# [Documento]
Bolivia nos proporciona, ahora, el ejemplo más avanzado y
exitoso de lo que puede ser logrado en esta circunstancia nueva. Y ese ejemplo
práctico de república multinacional con una economía que crece en términos que
reducen la inequidad, vuelve a poner sobre el tapete el problema de origen:
¿pueden coincidir esas formas de vida y organización indígena no ya con el
capitalismo, sino con su transformación en una economía y una sociedad
distintas?[iii]
No se trata de un problema nuevo. Lo enfrentaron en su momento,
con mejor o peor fortuna, los grandes procesos de transformación revolucionaria
ocurridos en zonas periféricas o semiperiféricas del mercado mundial, como
Rusia a principios del siglo XX, y China en la segunda mitad del mismo, en las
cuales el papel de las minorías étnicas y las formas de vida económica no
capitalistas fueron objeto de debates muy intensos, como de soluciones a menudo
muy represivas. En nuestra América, fue planteado por primera vez de manera
integral en 1928 por el peruano José Carlos Mariátegui, en sus 7 Ensayos de Interpretación de la Realidad
Peruana. Allí dijo aquel que pasaría a la historia de nuestra cultura como
el Amauta[iv]:
Todas las tesis sobre el problema indígena,
que ignoran o eluden a éste como problema económico-social, son otros tantos
estériles ejercicios teoréticos, y a veces sólo verbales, condenados a un
absoluto descrédito. No las salva a algunas su buena fe. Prácticamente, todas
no han servido sino para ocultar o desfigurar la realidad del problema. La
crítica socialista lo descubre y esclarece, porque busca sus causas en la
economía del país y no en su mecanismo administrativo, jurídico o eclesiástico,
ni en su dualidad o pluralidad de razas, ni en sus condiciones culturales y
morales. La cuestión indígena arranca de nuestra economía. Tiene sus raíces en
el régimen de propiedad de la tierra. Cualquier intento de resolverla con
medidas de administración o policía, con métodos de enseñanza o con obras de
vialidad, constituye un trabajo superficial o adjetivo, mientras subsista la
feudalidad de los "gamonales".[v]
En este campo, al propio tiempo, nuestra América nunca fue – ni
será nunca – el mero espacio en que se reproduzcan otras circunstancias. Somos
realmente un nuevo mundo, surgido de circunstancias inéditas e irrepetibles, y
estamos haciendo una contribución de singular trascendencia a la creación de un
mundo nuevo. Fue desde nosotros que surgió la teoría del desarrollo – esto es,
de la necesidad de un crecimiento económico capaz de traducirse en bienestar
colectivo y vida en democracia -, que tanto contribuyó a dar forma visible a la
idea martiana de que no había en nuestra América batalla “entre la civilización
y la barbarie, sino entre la falsa erudición y la naturaleza”, nutrida y confrontada
a un tiempo por el formidable ciclo revolucionario que se iniciara en México en
1910 para culminar en Cuba en 1961. Fue desde nosotros, también, que recibió el
mundo a la pedagogía de la transformación, elaborada a partir de la vida y obra
de Paulo Freire, y la Teología de la Liberación, que ha podido ser universal
por lo auténticamente nuestra que es.

# [Instrucción 1]
Indica si cada afirmación coincide con el texto sobre la cuestión indígena: (a) Mariátegui planteó el problema de forma integral en 1928; (b) el ciclo revolucionario comenzó en Cuba en 1910; (c) la teoría del desarrollo surgió en Europa. Responde sí o no y cita las palabras exactas que lo deciden.
# [Instrucción 2]
Retoma el texto sobre la cuestión indígena en nuestra América y sigue escribiéndolo desde su última oración.

# [Datos almacenados]
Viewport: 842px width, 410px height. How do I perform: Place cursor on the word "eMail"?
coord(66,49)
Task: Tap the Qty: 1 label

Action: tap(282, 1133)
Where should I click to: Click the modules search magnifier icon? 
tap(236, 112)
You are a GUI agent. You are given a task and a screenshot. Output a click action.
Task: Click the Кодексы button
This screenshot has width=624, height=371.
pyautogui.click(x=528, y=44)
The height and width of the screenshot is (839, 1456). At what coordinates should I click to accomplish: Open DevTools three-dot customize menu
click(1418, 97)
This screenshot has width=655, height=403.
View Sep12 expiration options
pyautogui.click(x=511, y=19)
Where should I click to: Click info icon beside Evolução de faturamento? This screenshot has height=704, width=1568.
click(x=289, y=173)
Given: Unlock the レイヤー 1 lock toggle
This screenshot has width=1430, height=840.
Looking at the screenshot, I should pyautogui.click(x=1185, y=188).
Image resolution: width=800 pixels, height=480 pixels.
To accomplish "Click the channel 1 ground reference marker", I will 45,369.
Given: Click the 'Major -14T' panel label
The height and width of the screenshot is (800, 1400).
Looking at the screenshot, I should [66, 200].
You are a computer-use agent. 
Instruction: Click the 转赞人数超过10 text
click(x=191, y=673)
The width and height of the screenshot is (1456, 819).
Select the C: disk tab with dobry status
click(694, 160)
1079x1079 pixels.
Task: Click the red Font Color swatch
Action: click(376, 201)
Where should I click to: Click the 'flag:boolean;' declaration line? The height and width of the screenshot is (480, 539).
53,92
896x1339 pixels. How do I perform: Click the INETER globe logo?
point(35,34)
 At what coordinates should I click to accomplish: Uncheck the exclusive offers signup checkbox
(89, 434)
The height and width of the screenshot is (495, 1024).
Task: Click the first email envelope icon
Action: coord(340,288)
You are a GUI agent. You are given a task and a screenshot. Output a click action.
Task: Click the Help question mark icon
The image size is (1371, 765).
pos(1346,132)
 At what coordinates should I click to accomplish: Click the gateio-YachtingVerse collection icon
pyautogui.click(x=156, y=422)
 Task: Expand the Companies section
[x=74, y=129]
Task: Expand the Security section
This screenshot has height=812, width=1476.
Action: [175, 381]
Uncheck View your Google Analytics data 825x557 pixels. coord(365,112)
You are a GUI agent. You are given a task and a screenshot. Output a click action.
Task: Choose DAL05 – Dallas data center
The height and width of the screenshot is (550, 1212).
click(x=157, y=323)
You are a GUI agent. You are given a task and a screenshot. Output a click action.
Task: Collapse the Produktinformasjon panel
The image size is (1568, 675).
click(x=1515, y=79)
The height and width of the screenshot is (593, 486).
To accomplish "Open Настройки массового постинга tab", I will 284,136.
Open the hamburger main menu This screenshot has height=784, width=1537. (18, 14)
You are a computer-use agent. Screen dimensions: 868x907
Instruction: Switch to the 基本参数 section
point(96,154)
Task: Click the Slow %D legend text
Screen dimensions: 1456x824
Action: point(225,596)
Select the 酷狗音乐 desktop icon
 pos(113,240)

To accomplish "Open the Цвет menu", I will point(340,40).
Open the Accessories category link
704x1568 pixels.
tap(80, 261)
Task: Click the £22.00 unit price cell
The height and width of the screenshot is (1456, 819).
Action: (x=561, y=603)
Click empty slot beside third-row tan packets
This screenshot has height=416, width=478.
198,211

# [Respuesta esperada 1]
(a) Sí: «fue planteado por primera vez de manera integral en 1928 por el peruano José Carlos Mariátegui».
(b) No: «se iniciara en México en 1910 para culminar en Cuba en 1961».
(c) No: «Fue desde nosotros que surgió la teoría del desarrollo».

# [Respuesta esperada 2]
Y ha sido desde nosotros, también, que ha recibido sus impulsos
más vitales la crítica al carácter insostenible del desarrollo que conocemos, y
la necesidad de pasar a formas que hagan sostenible el desarrollo de la especie
que somos. Esas formas, en efecto, tendrán que ser por necesidad afines al Sumak Kawsay, el buen vivir k’chwa, que
sintetiza de manera tan admirable la experiencia colectiva de nuestros pueblos
originarios en una perspectiva ética y de conocimiento que contradice todo
intento de justificar la destrucción de las fuentes mismas de la vida en aras
de la acumulación incesante de capital.
Lo que ya es evidente es que no hay salida viable a los
problemas que hoy encara nuestra especie –y que afectan de manera tan directa a
los trabajadores manuales e intelectuales, del campo y de la ciudad– dentro del
orden que se nutre de esos problemas. Si deseamos un mundo distinto, tendremos
que culminar el proceso de creación de una sociedad diferente, que ya ha sido
puesto en marcha por los pueblos de nuestra América. Y tendremos que aprender a
hacerlo como nos lo pidiera Martí: “con todos y para el bien de todos” los que
entienden que es imprescindible llevar a buen término la batalla de la
república contra la colonia –y la de la naturaleza contra la falsa erudición-
si queremos sobrevivir.
Panamá, 17 de agosto
de 2013
[i] “Nuestra América”. El Partido Liberal, México, 30 de enero de
1891.Obras Completas. Editorial de Ciencias Sociales,1975. VI,
19.
[ii] “Nuestra América”. El Partido Liberal, México, 30 de enero de
1891.Obras Completas. Editorial de Ciencia Sociales,1975. VI,
20.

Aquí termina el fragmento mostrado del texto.